Python package for detecting copy-move attack on a digital image
This is a python package for detecting copy-move attack on a digital image.
This project is part of our paper that has been published at Springer. More detailed theories and steps are explained there.
To install the package, simply hit it with pip: pip3 install pimage
. Example script for using this package is also provided here.
The algorithm can be dynamically configured with Configuration
class. If omitted, the default value from both of the paper will be used.
The default value and description for each of the parameter is detailed on configuration.py.
from pimage.configuration import Configuration
conf = Configuration(
block_size=32,
nn=2,
nf=188,
nd=50,
p=(1.80, 1.80, 1.80, 0.0125, 0.0125, 0.0125, 0.0125),
t1=2.80,
t2=0.02
)
block_size
: The first algorithm use block size of 32
pixels so this package will use the same value by default. Increasing the size means faster run time at a reduced accuracy. Analogically, decreasing the size means longer run time with increased accuracy.The API for detection process is provided via copy_move.detect()
method. For example:
from pimage import copy_move
from pimage.configuration import Configuration
conf = Configuration(block_size=32)
fraud_list, ground_truth_image, result_image = copy_move.detect("dataset_example_blur.png", configuration=conf)
fraud_list
will be the list of (x_coordinate, y_coordinate)
of the blocks group and the total number of the blocks it is formed with. If this list is not empty, we can assume that the image is being tampered. For example, running the cattle dataset with 32 px of block size will result in:
((-57, -123), 2178)
((-11, 140), 2178)
((-280, 114), 2178)
((-34, -305), 2178)
((-37, 148), 2178)
the above output means there are 5 possible matched/identical region with 2178 overlapping blocks on each of it
ground_truth_image
contains the black and white ground truth of the detection result. This is useful for comparing accuracy, MSE, etc with the ground truth from the dataset
result_image
is the given image where the possible fraud region will be color-bordered (if any)
ground_truth_image
and result_image
will be formatted as numpy.ndarray
. It can further be processed as needed. For example, it can be programmatically modified and then exported later as image like so:
import imageio
imageio.imwrite("result_image.png", result_image)
imageio.imwrite("ground_truth_image.png", ground_truth_image)

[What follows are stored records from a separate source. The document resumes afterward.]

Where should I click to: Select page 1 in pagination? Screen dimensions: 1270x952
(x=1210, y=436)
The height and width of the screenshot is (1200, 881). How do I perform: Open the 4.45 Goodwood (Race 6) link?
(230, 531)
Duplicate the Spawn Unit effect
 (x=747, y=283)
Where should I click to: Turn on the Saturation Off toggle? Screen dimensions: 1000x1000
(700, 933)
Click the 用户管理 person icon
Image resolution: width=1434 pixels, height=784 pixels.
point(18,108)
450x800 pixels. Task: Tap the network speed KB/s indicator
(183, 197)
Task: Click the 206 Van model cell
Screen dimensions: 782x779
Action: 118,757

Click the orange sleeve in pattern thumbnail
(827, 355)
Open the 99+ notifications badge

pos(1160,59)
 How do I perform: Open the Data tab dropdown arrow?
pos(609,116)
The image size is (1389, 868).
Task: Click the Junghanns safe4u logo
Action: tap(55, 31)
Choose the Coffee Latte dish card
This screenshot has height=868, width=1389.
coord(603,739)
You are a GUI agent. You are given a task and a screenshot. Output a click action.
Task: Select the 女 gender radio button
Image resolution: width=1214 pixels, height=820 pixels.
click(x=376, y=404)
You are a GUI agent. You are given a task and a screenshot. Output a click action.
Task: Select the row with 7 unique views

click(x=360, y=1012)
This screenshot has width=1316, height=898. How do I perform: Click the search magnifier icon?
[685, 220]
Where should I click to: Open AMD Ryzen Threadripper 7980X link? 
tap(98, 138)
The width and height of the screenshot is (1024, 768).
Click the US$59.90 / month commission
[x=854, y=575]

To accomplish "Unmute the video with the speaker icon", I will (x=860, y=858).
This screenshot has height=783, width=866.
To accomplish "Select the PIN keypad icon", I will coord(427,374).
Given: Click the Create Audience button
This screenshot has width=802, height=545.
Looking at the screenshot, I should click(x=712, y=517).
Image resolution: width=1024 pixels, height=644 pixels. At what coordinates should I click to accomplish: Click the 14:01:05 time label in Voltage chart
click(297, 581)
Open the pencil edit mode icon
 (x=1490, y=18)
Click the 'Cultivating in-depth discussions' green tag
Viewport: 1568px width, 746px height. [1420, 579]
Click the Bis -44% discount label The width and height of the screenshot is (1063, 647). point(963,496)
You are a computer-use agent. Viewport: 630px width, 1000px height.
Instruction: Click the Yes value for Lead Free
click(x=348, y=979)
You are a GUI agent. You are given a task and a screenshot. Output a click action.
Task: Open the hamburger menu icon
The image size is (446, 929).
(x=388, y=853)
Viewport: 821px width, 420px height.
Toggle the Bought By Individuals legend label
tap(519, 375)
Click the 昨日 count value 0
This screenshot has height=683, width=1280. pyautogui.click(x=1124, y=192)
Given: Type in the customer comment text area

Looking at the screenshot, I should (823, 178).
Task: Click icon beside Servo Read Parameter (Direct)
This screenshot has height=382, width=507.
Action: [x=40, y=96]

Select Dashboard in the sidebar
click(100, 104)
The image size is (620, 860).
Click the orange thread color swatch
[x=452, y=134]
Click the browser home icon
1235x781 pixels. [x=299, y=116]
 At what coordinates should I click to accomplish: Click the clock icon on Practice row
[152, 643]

To quickly run the detection command for your image, the copy_move.detect_and_export()
is also provided. The command is identical with .detect()
but it also save the result to desired output path.
from pimage import copy_move
copy_move.detect_and_export('dataset_example_blur.png', 'output')
this code will save the ground_truth_image
and result_image
inside output
folder.
When running copy_move.detect()
or copy_move.detect_and_export()
, you can pass verbose=True
to output
the status of each step. The default value will be False
so nothing will be printed.
Example output when verbose mode is being enabled:
Processing: dataset/multi_paste/cattle_gcs500_copy_rb5.png
Step 1 of 4: Object and variable initialization
Step 2 of 4: Computing characteristic features
100%|██████████| 609/609 [04:14<00:00, 2.39it/s]
Step 3 of 4:Pairing image blocks
100%|██████████| 241163/241163 [00:00<00:00, 816659.95it/s]
Step 4 of 4: Image reconstruction
Found pair(s) of possible fraud attack:
((-57, -123), 2178)
((-11, 140), 2178)
((-280, 114), 2178)
((-34, -305), 2178)
((-37, 148), 2178)
Computing time : 254.81 second
Sorting time : 0.89 second
Analyzing time : 0.3 second
Image creation : 1.4 second
Total time : 0:04:17 second
The implementation generally manipulates overlapping blocks, and are constructed based on two algorithms:
We know that the first algorithm use coordinate
and principal_component
features, while the second algorithm use coordinate
and seven_features
.
Knowing that, we then attempt to give a tolerance by merging all the features like so:
The attributes are saved as one object. A lexicographical sorting is then applied to the principal component and the seven features.
The principal component will bring similar block closer, while the seven features will back up the detection for a block that can't be detected by principal component due to being applied with post region duplication process (for example being blurred).
By doing so, the new algorithm will have a tolerance regarding variety of the input image. The detection result will be relatively smooth and accurate for any type of image, with a trade-off in run time as we basically run two algorithm.
All the result of the dataset should be inside output
directory of this repository.
The image shown is ordered as: original, attacked, and the resulting detection image.
The project is formerly written with Python 2 for our Undergraduate Thesis, which is now left unmaintained here. The original thesis is written in Indonesian that in any case can also be downloaded from here.